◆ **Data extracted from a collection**
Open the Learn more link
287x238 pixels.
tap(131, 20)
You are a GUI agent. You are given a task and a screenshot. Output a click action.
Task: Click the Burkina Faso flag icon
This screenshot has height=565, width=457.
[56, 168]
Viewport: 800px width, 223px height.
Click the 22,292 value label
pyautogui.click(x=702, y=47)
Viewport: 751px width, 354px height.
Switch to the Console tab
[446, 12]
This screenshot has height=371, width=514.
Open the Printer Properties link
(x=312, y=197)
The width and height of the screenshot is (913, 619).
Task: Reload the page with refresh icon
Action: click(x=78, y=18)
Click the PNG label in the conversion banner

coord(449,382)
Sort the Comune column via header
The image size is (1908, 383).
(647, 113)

◆ **The problem**
Reproduce the data exactly. All of it is needed.

◆ **Solution for this task**
Open the Learn more link
287x238 pixels.
tap(131, 20)
You are a GUI agent. You are given a task and a screenshot. Output a click action.
Task: Click the Burkina Faso flag icon
This screenshot has height=565, width=457.
[56, 168]
Viewport: 800px width, 223px height.
Click the 22,292 value label
pyautogui.click(x=702, y=47)
Viewport: 751px width, 354px height.
Switch to the Console tab
[446, 12]
This screenshot has height=371, width=514.
Open the Printer Properties link
(x=312, y=197)
The width and height of the screenshot is (913, 619).
Task: Reload the page with refresh icon
Action: click(x=78, y=18)
Click the PNG label in the conversion banner

coord(449,382)
Sort the Comune column via header
The image size is (1908, 383).
(647, 113)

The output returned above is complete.